Follow the Star: The Tradition of the Crèche


December 7 - December 11, 10:00 am to 4:00 pm
December 17, 18, 21 - 23 and 28 - 30, 10:00 am to 3:00 pm
December 12 and 19, 11:00 am to 2:30 pm
January 2, 1:00 to 4:30 pm

Visitors to Glencairn Museum in Bryn Athyn can learn how Christians around the world have adapted the Nativity scene to represent their own cultures through a new exhibit featuring more than 30 crèches from 20 countries.

“Follow the Star: The Tradition of the Crèche,” which features Nativity sets from five continents, will make its debut from 1 to 5 p.m. Dec. 6 as part of Glencairn’s “Glad Tidings: A Celebration of Christmas.” The crèches will continue to be on exhibit daily through Saturday, Dec. 12, and from 10 to 3 on December 17, 18, 21-23, and 28-30. The exhibit's last day is Saturday, January 2.

The three-dimensional Nativities, displayed at various locations throughout Glencairn, complement the museum’s collection of Nativity art dating from medieval times through the early 20th century. Glencairn plans to display the crèches each Christmas.

“We are collecting from a broad variety of countries to illustrate how Christians around the world have adapted the tradition of the crèche to their own national, regional and local cultures,” said Museum Curator Ed Gyllenhaal. “Almost all of our sets are made from local materials, and they exhibit regionally distinctive clothing, animals and structures.”

The Glencairn collection includes crèches made in countries traditionally associated with production of Nativity sets, such as Germany, Italy, Poland and Latin America. It also includes some made in countries typically not associated with crèches, such as Laos, Nepal, Egypt and Ethiopia.

Gyllenhaal’s favorite?

“I’m fascinated by the dozens of ceramic fèves from France,” he said. “For more than a hundred years, a small ceramic figure called a fève has been secretly placed in the ‘Kings’ Cake’ on Epiphany, a holiday celebrated to commemorate the arrival of the wise men (“three kings”) at Bethlehem.
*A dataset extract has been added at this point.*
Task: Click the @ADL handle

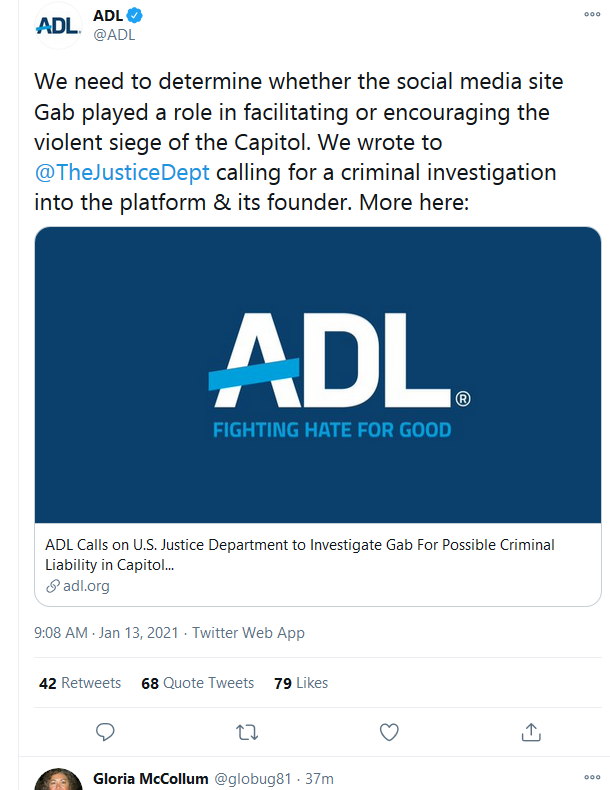Action: tap(113, 35)
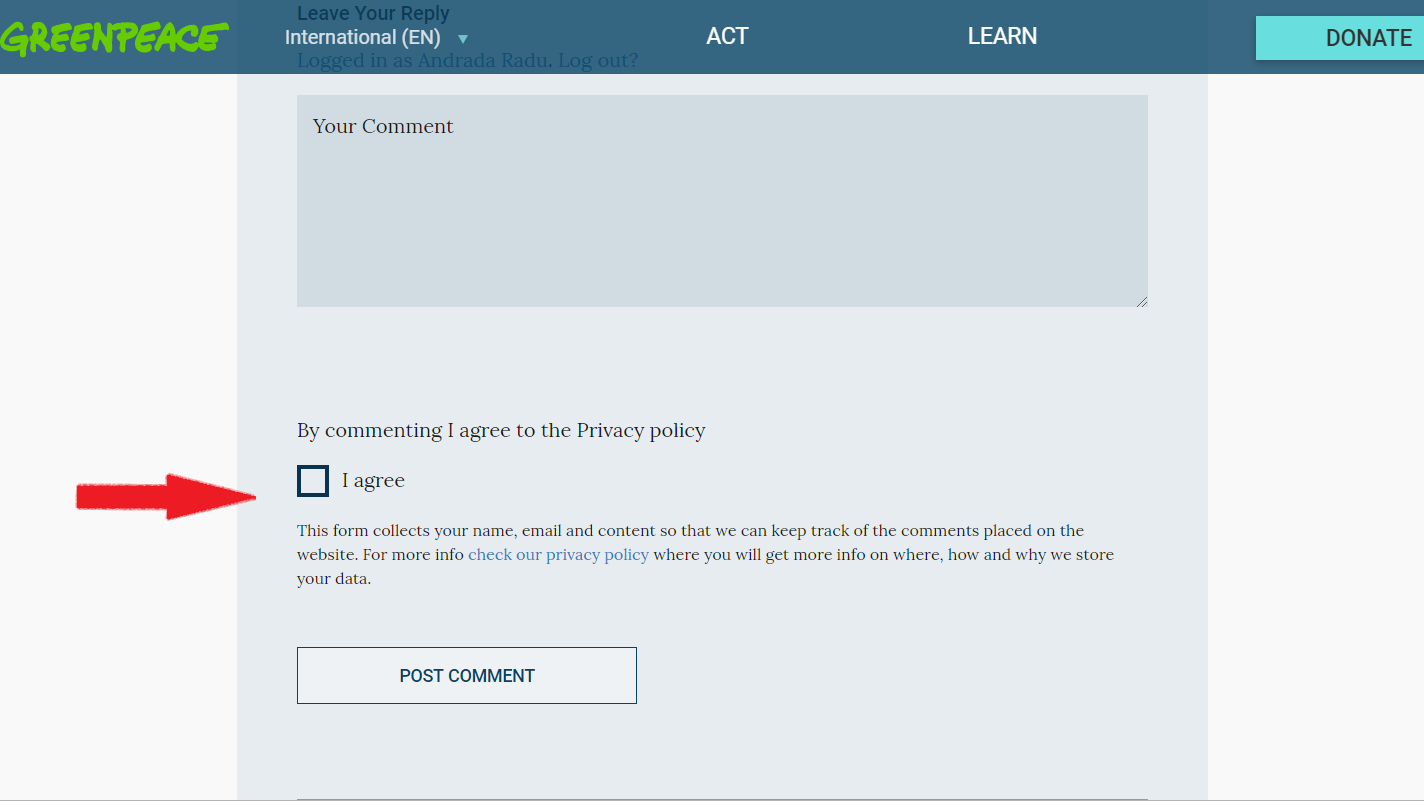This screenshot has width=1424, height=808.
Task: Open the check our privacy policy link
Action: [558, 554]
The lucky one who gets the fève in his or her slice is pronounced king or queen for the day and gets to wear a paper crown.”

Gyllenhaal said the fève originally represented one of the Nativity’s central figures of baby Jesus, Mary or Joseph. As time went on, however, all the characters in a typical French village were made to be included in the scene. “Everyone from the mayor to the fishmonger turns out for the Christmas miracle,” he said.